1. You might get 10% more throughput by toggling VERIFY_NORMALIZED to 0 on line 55 It's a nice debug check while this is still in development but it has never tripped so it's overly cautious especially if it costs 10% performance. 2. Would you mind sharing what card you have and the full output from -v output (especially the lines that start with "GPU: ")[/QUOTE] Hmm, when running on 2^997-1 I'm getting *better* throughput with VERIFY_NORMALIZED 1, 53.5 curves/sec with it defined to 1 vs. 45.6 curves/sec with it defined to 0, both running -gpucurves 2560. If I set gpucurves 5120 then the no_verify version is 15% faster, but still slower than -gpucurves 2560. It is a Tesla V100-SXM2-32GB (compute capability 7.0, 80 MPs, maxSharedPerBlock = 49152 maxThreadsPerBlock = 1024 maxRegsPerBlock = 65536) |
[QUOTE=bsquared;587026]1280: (~31 ms/curves)
2560: (~21 ms/curves) 640: (~63 ms/curves) 1792: (~36 ms/curves) So we have a winner! -gpucurves 2560 beats all the others and anything the old build could do as well (best on the old build was 5120 @ (~25 ms/curves)) With the smaller kernel (running (2^499-1) / 20959), -gpucurves 5120 is fastest at about 6ms/curve on both new and old builds.[/QUOTE] I was confused when you saw only moderate gains so I rented a V100 (V100-SXM2-16GB) on AWS today.
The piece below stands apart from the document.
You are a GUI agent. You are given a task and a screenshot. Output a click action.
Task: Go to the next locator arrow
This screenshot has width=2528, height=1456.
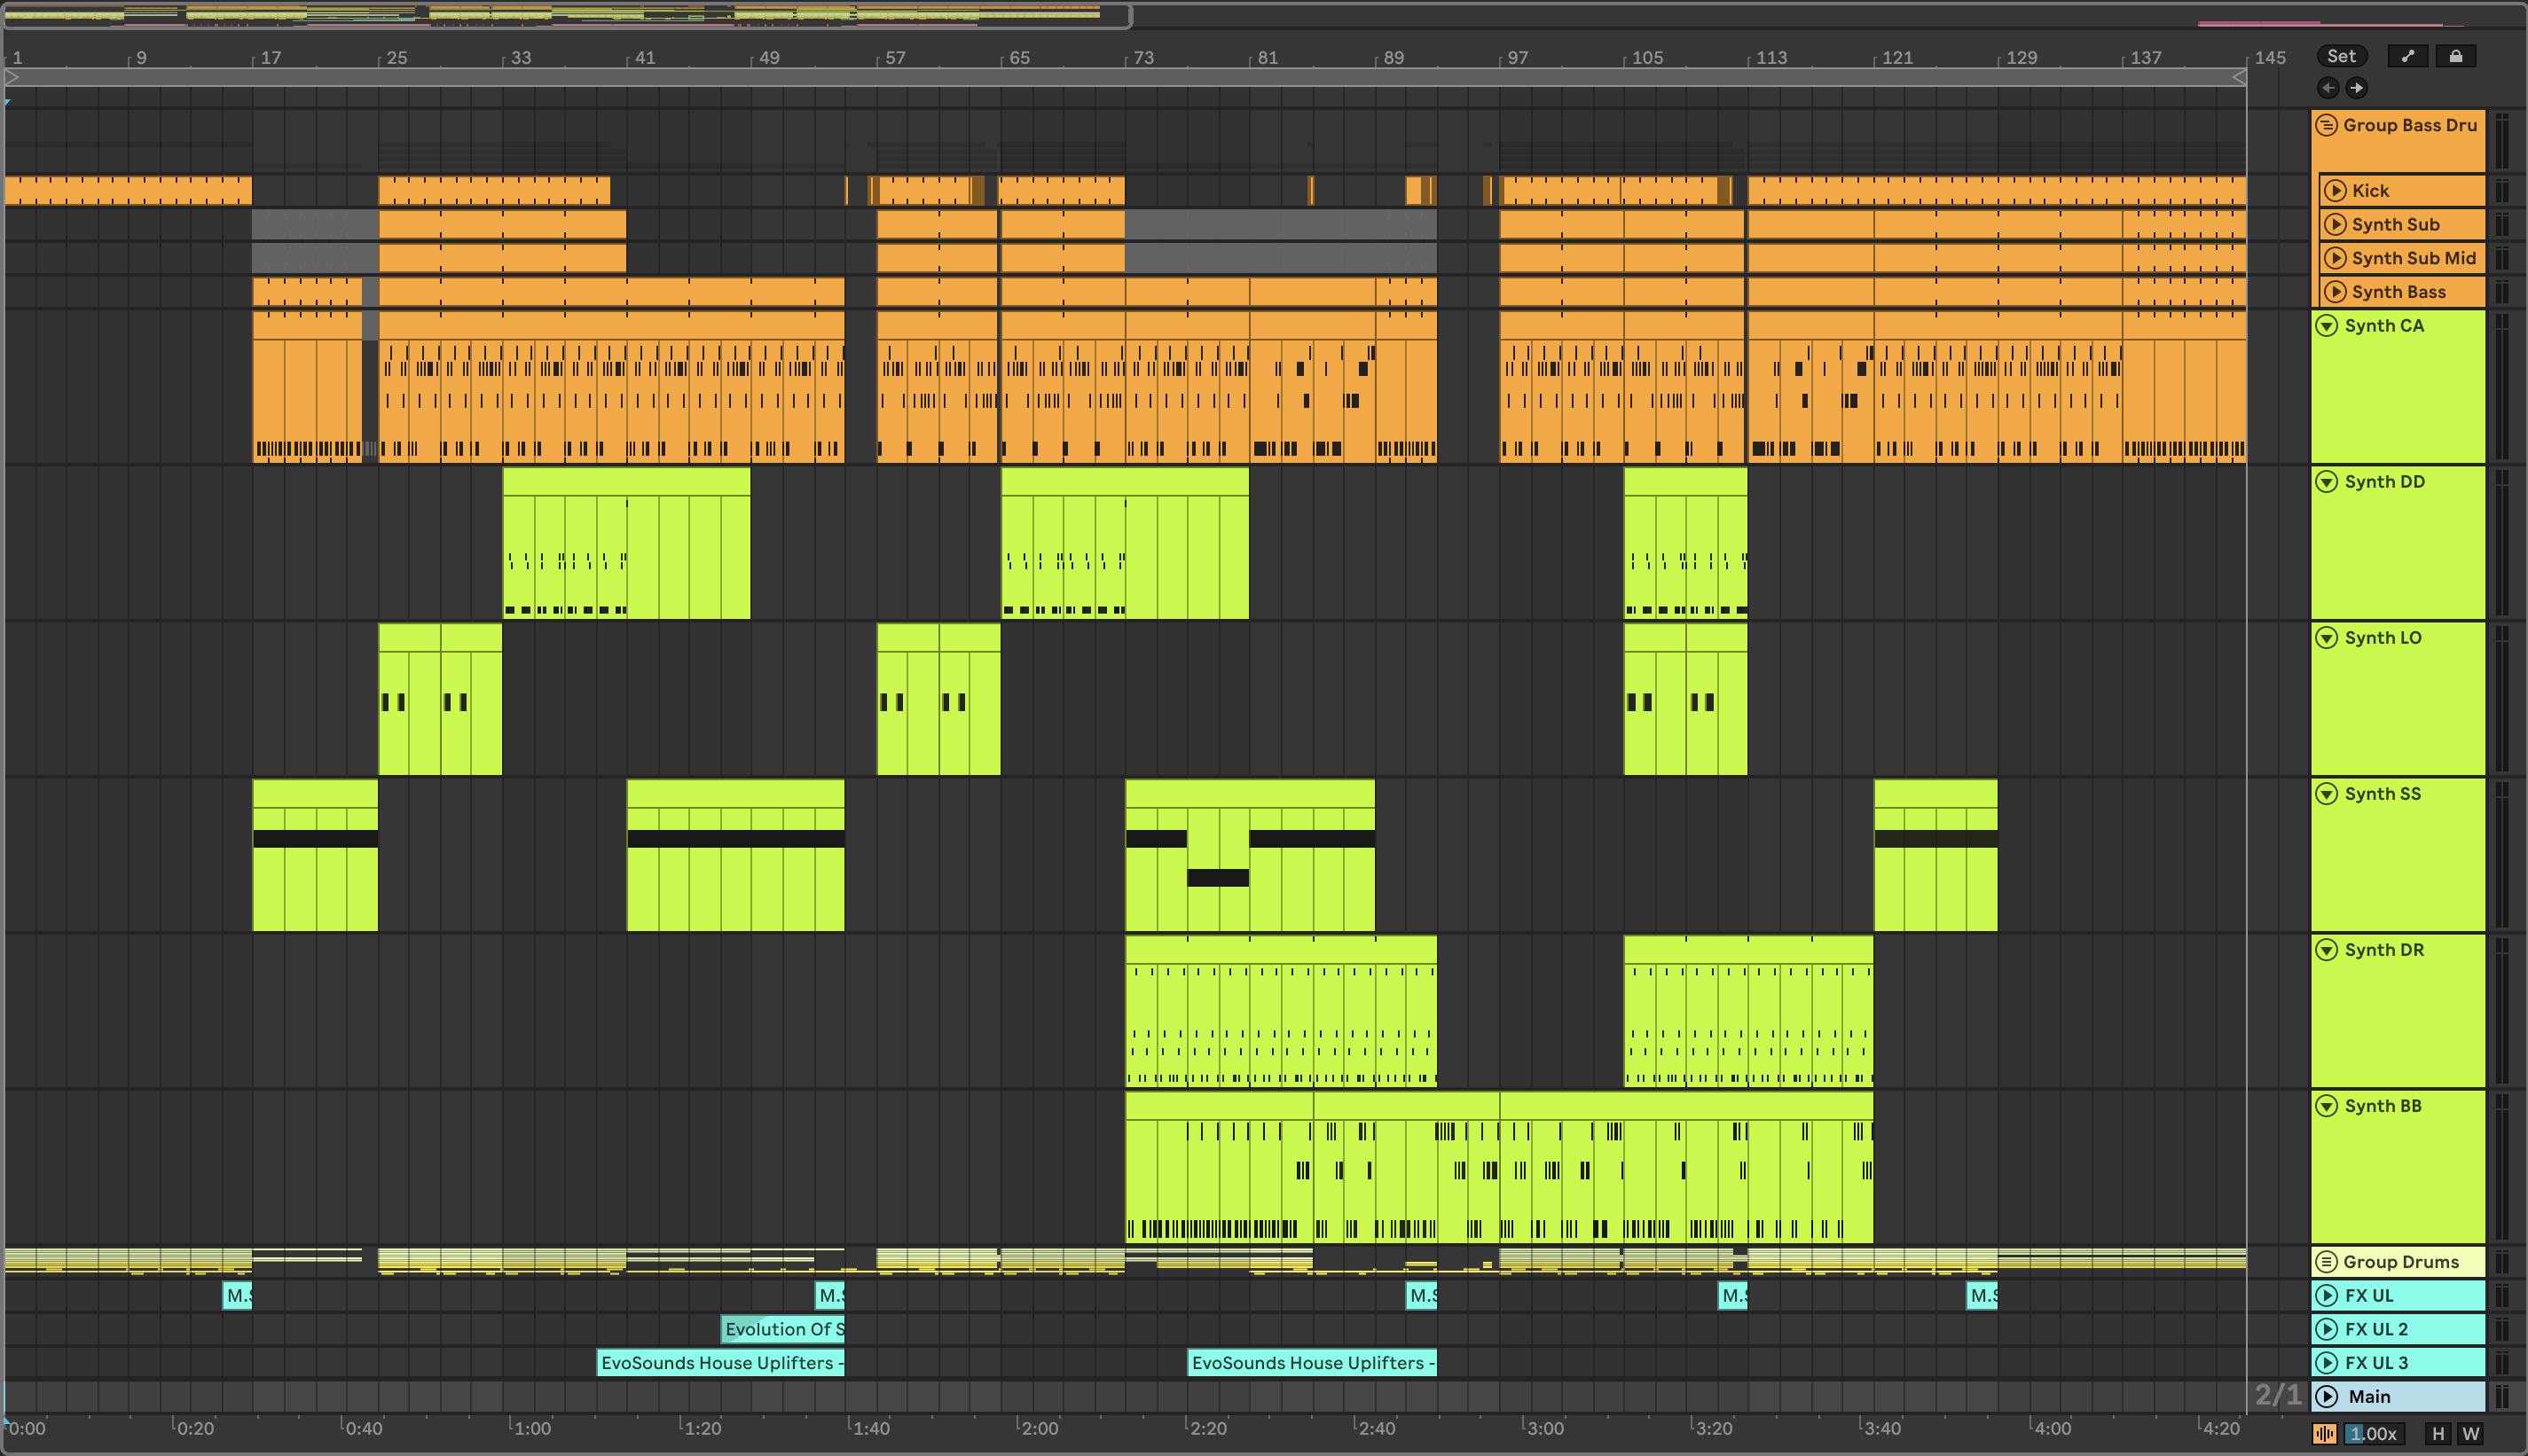[2357, 88]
I'm seeing the new code be 3.1x faster which is similar to the 2-3x improvement I've seen on a 1080ti, 970, and K80. [CODE] $ echo "(2^997-1)" | ./ecm -cgbn -v -sigma 3:1000 1000000 0 Computing 5120 Step 1 took 134ms of CPU time / 69031ms of GPU time Throughput: 74.170 curves per second (on average 13.48ms per Step 1) $ echo "(2^997-1)" | ./ecm -gpu -v -sigma 3:1000 1000000 0 Computing 5120 Step 1 took 10911ms of CPU time / 218643ms of GPU time Throughput: 23.417 curves per second (on average 42.70ms per Step 1) [/CODE] |
Hello, I've got an error while trying to run curves with B1=11e7:
[CODE]ecm-cgbn: cgbn_stage1.cu:525: char* allocate_and_set_s_bits(const __mpz_struct*, int*): Assertion `1 <= num_bits && num_bits <= 100000000' failed.[/CODE] Is this a sort of CGBN limitations? |
It's to prevent GPU memory issues so it can be ignored (unless you run with a very huge number.
It's on my to-do list to remove but I'm sadly without internet today. You can remove the assert and everything will be fine. |
[QUOTE=unconnected;591358]Hello, I've got an error while trying to run curves with B1=11e7:
[CODE]ecm-cgbn: cgbn_stage1.cu:525: char* allocate_and_set_s_bits(const __mpz_struct*, int*): Assertion `1 <= num_bits && num_bits <= 100000000' failed.[/CODE] Is this a sort of CGBN limitations?[/QUOTE] I just merged [URL]https://gitlab.inria.fr/zimmerma/ecm/-/merge_requests/27[/URL] which contains a fix of B1 limit along with a number of quality of life improvements: multiple kernels included by default (512 and 1024), estimated timing, better overflow detection, faster compilation. |
[B]SethTro[/B], thanks for the explanation and improvements!